They're consumer-grade, not the grade I'd want on a trip in a tube under several hundred atmospheres of pressure.

I dunno. I've had a lot of controllers used hundreds of hours with no issues. I'd have no problem with xbox controllers being used for this.
 
I think it's fairly safe to say that, even if by some absolute miracle they Titan back to the surface and pull at least some of them out alive, that Ocean Gate will wind up as an entity very soon, no way they can survive this as a going concern which ever way it ends up. There are far to many skeletons coming out of the closet.
 
I dunno. I've had a lot of controllers used hundreds of hours with no issues. I'd have no problem with xbox controllers being used for this.
i have to say the controllers would be the least of my worries as well. dont military drones and stuff routinely use games controllers? i would be more interested in the receivers being used....... my ps4 or xbox 360 or xbox 1 pad on pc have wirelessly never lost connection, but whether they would work under water at 4000m is another matter
 
Does it matter if the controller is 'tough'?
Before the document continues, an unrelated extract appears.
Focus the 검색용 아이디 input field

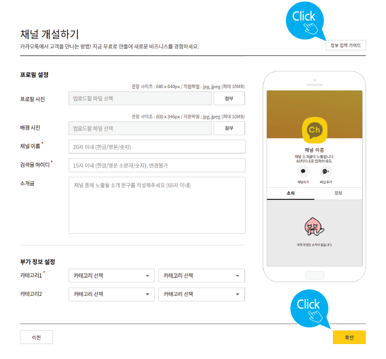coord(157,165)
They're consumer-grade, not the grade I'd want on a trip in a tube under several hundred atmospheres of pressure.
The controller however isn't being exposed to any of that pressure*, as far as it's concerned it's operating in what are almost certainly it's design parameters, if potentially a little more moist than most places but no worse than if it was in use in many major cities at certain times of the year.
I'm not saying the controller choice was brilliant, but it's not really much to worry about in itself given there are very few submersibles that go anything like that deep which means that any controller they built from scratch would effectively have been tested less than almost any commercially available one.


*In any situation where it was exposed to circumstances outside of it's design environmental conditions, it would likely be too late for the crew.